Patients Included has created its own seal of recognition for initiatives committed to incorporating the experience and insight of patients, ensuring that patients are not excluded or exploited. Two scientific journals have received this recognition. One is the Patient Experience Journal, an open-access journal based in the USA, which publishes research that aims to improve the health care experiences of patients and their relatives. As well as patients, the manuscript review process also involves health professionals and family members. The other is Research Involvement and Engagement (RIE), an open-access online journal launched in 2015 by BioMed Central (BMC), linked to the Springer Nature group. All articles in the publication are reviewed by experts and patients—both of which have the same level of influence on the editorial decision.

Daniel Almeida“The papers published in our journal are helping to inform and support the involvement of patients in scientific research,” wrote Sophie Staniszewska, a researcher at Warwick University, UK, and editor of RIE, in an editorial published in November last year.
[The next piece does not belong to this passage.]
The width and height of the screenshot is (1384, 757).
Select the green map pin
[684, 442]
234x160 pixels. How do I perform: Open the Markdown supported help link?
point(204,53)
The journal recently conducted a study in partnership with the BMJ with the aim of evaluating patient contributions to the scientific review process. “The study confirmed that patients really appreciate the opportunity to comment on scientific studies,” says Tessa Richards, from the BMJ.

The model has not yet been adopted by any medical journals in Brazil. “The idea is commendable, because it enables patients—who are the real stakeholders in the results of many studies—to participate more in the scientific process,” says Abel Packer, general coordinator of the SciELO online library. According to Packer, Brazilian scientific journals need to be aware of changes occurring in the global publishing environment, especially those related to what is known as open science, which involves free access to research processes and content and the collaborative construction of knowledge. “Just like in other countries, Brazilian journals are conservative and reluctant to alter established standards, which can sometimes stifle bold new ideas,” says Packer.

Gynecologist Edmund Chada Baracat, editor of the journal Clinics and a researcher at the University of São Paulo’s School of Medicine (FM-USP), believes that the editors of medical journals in Brazil need to address the subject. “We need to openly discuss this proposal, including the possible limitations of the model. It is important to understand the perspective of the patient, but there are associations and pressure groups involved in the fight against diseases, some of which are led by patients, whose agenda should not be able to influence the evaluation of scientific papers,” says Baracat.